Monitoring changes in land cover/use by CORINE methodology using aerial photographs and IKONOS satellite images: a case study for Kemer, Antalya, Turkey


SÖNMEZ N. K. , Onur I., Sari M., Maktav D.

INTERNATIONAL JOURNAL OF REMOTE SENSING, cilt.30, ss.1771-1778, 2009 (SCI İndekslerine Giren Dergi) identifier identifier

  • Cilt numarası: 30 Konu: 7
  • Basım Tarihi: 2009
  • Doi Numarası: 10.1080/01431160802639723
  • Dergi Adı: INTERNATIONAL JOURNAL OF REMOTE SENSING
  • Sayfa Sayıları: ss.1771-1778

Özet

Remote sensing and geographic information systems (GIS) are effective tools for acquiring fast and accurate information about the Earth's resources and for providing a medium for the efficient flow of information.

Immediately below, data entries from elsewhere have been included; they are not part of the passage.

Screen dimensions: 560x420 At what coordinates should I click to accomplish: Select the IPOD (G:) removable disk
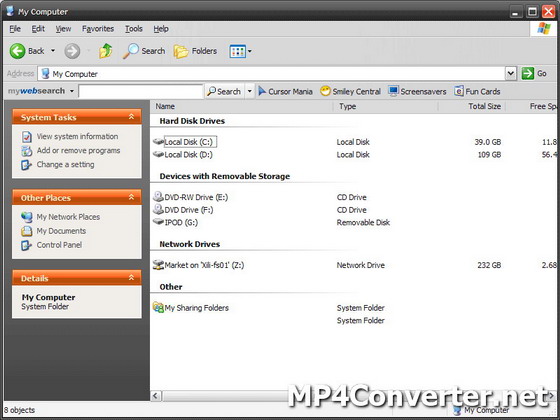[181, 222]
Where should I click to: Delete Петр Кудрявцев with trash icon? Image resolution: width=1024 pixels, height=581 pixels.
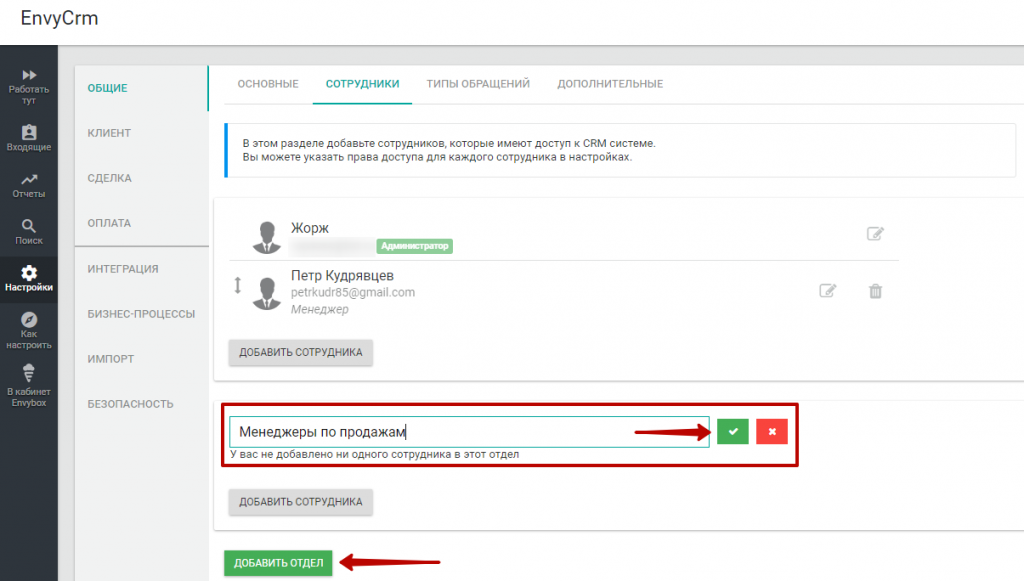click(875, 291)
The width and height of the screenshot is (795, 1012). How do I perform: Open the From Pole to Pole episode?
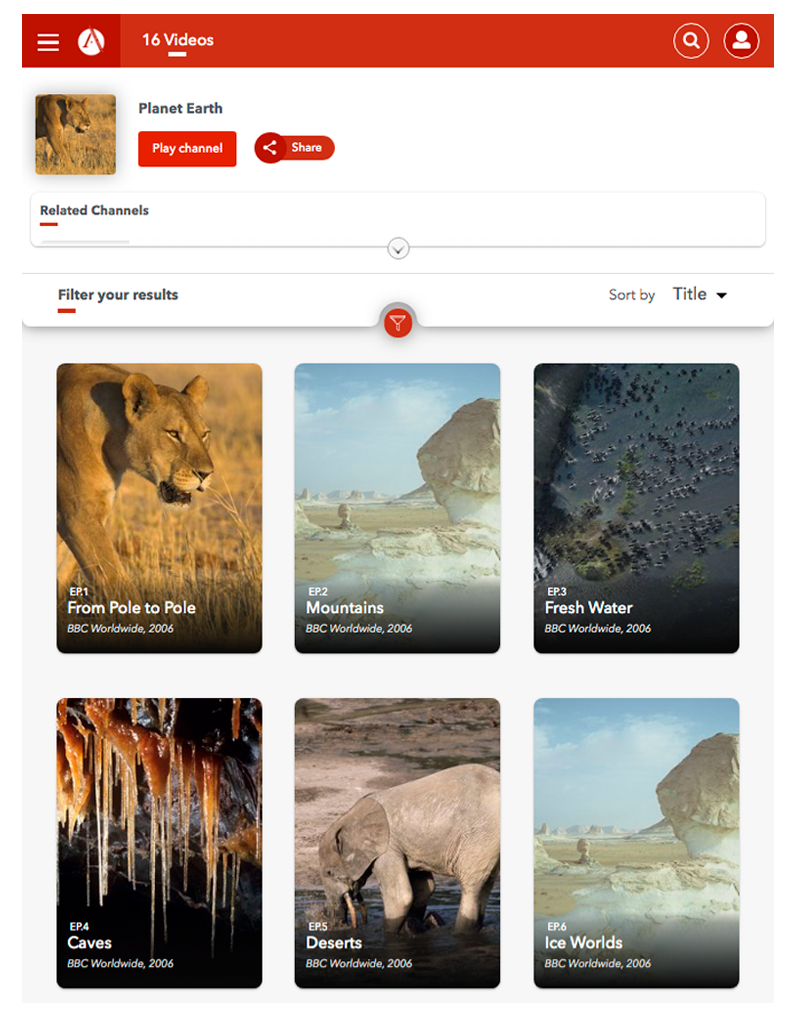point(159,508)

Moreover, these systems are particularly suitable for determining land use types and monitoring their variation through time. In this study, changes in land cover and land use types in the last 23 years were determined for the town of Kemer (in the province of Antalya) by means of remote sensing and GIS. Kemer is located within the western Mediterranean region of Turkey and is of national and international importance due to its natural, cultural, historical and tourism significance. Stereoscopic interpretation of aerial photographs and visual interpretation of high resolution IKONOS images were conducted and land cover type changes over 23 years were determined using the Coordination of Information on the Environment (CORINE) methodology. In this context, eight different land cover types were examined: and their changes were analysed using data from 1981, 1992 and 2004. Results indicate that urban land use increased approximately 10 times, from 86.3 ha to 931.0 ha, and tourism and secondary residence land use increased nearly 140 times, from 5.3 ha to 715.8 ha. In contrast, decreases of 65.8% in complex cultivation patterns, 37.2% in coastal dunes and beaches, and 2.1% in permanent crops were observed. This land use change reflects the large scale net loss of natural resources in the area and this trend does not suggest sustainable natural resource management. Over the last quarter of a century, the most significant reason for changes in land use in the Kemer area appears to be caused by the pressure from the tourism and secondary residence sectors.